Pongamos el partido en perspectiva y escocerá menos. El primer disparo nos lo dimos nosotros al pie. Nacho hizo penalti a Cristiano, o tres cuarto de penalti, porque hubo contacto pero arrepentimiento inmediato, lástima que no haya sacerdotes en el VAR. Es posible que Nacho se haya encontrado en situaciones parecidas en cien entrenamientos y es fácil que en cada caso haya contenido sus impulsos, como buen muchacho que es. Esta vez no lo hizo.

Empezar cuesta arriba era un desafío considerable y saltamos el obstáculo. Eso sí, Portugal montó un par de contragolpes que nos dejaron al borde del ingreso hospitalario. Sobrevivimos. Gracias el esfuerzo de todos y a la incapacidad de Diego Costa para darse por vencido. El empate lo moldeó como quien talla el granito: primero agredió a Pepe y luego quebró varias veces a Fonte, al que sacudió como si buscara monedas en sus bolsillos; por fin, encontró el hueco. Imagino que comer lentejas con las manos provoca un placer similar.

Ronaldo igualó de nuevo favorecido por un error de los que no comete De Gea. El tiro era fuerte y raso, pero solo exigía unas manos firmes. Se le doblaron. Cualquiera tiene una noche diabólica. Así que no conviene hacer sangre.

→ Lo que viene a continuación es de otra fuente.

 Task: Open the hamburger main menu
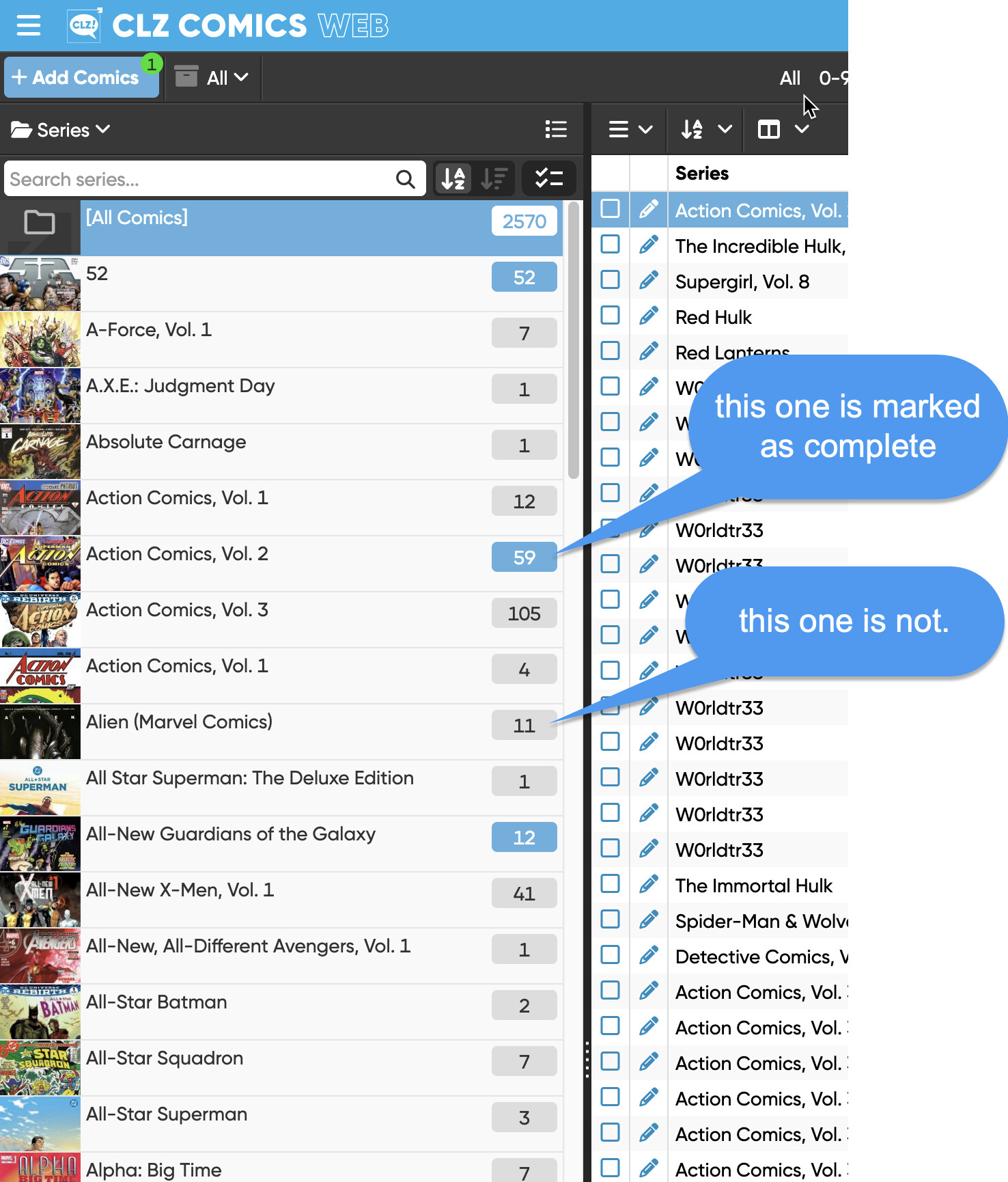pyautogui.click(x=28, y=26)
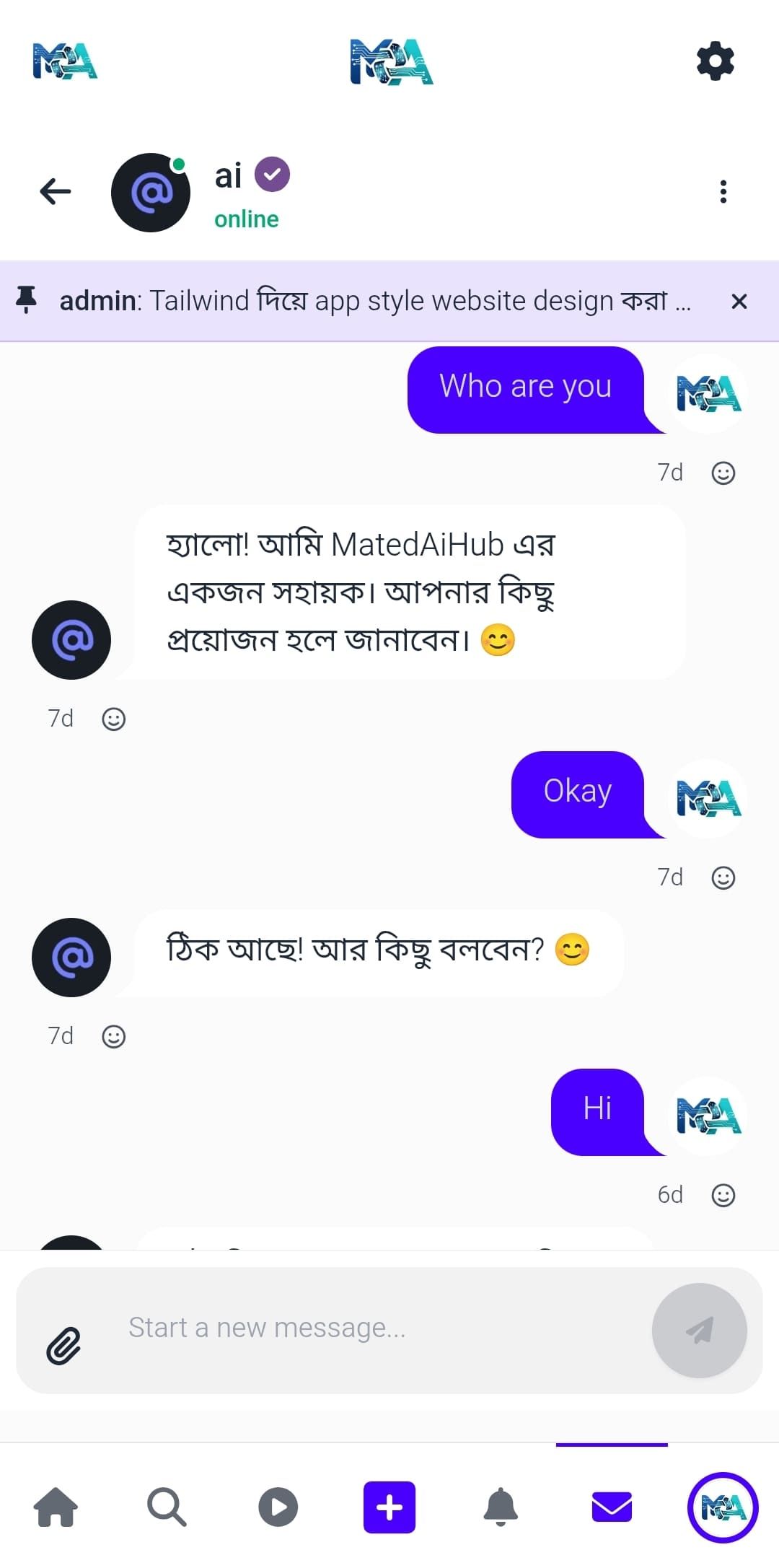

En la persecución de un demonio que nos motive, nuestro portero ya tiene una docena donde elegir.

A Diego Costa no le pareció bien. Volvió a empatar con una jugada ensayada, homenaje de los jugadores al extinto Lopetegui. Fue el jaque pastor del fútbol: pase al segundo palo para que un alto (Busquets) devuelva al centro. Igual que empujó el balón, Costa habría empujado un tráiler.

Tres minutos después, Nacho se redimió de su penalti innecesario con uno de esos goles que sueñan los niños en pijama. Fue entonces cuando nos dimos el paseo por el paraíso y olimos todas las flores. Fue una hermosura de pases y sutilezas mientras Cristiano echaba espuma por la boca. Hasta que Piqué cometió una falta en la frontal y nos faltó tiempo para rezar el rosario, aunque lo empezamos. En contra de lo que suele, Ronaldo la pegó con el interior y la colocó donde solo cabe aplaudir.

No pasa nada, de verdad. Se nos puso cara de derrota, pero es posible que hayamos ganado. Después de tantas emociones ya no hay quien se acuerde de lo que pasó hace un par de días. Nadie mira hacia atrás. Hierro es nuestro seleccionador y Diego Costa nuestro delantero. Tengo la reconfortante sensación de que estamos unidos otra vez. 

2 Comentarios

  1. Grande, Juanma.

    Dio gusto verlos triangular a partir de que nos pusiéramos por encima en el marcador. Quizás faltó ahí algo de bravura y templanza para continuar con el recital y, por qué no, haberlo rematado con el 4º. Creo que atisbé ciertas dudas, como quien se empalaga o le viene de sopetón la primavera, el recuerdo de que fuimos campeones del mundo y de Europa jugando a eso mismo.

    Buena pinta, muy buena, para cómo se ha dado nuestro comienzo en el Mundial de Rusia.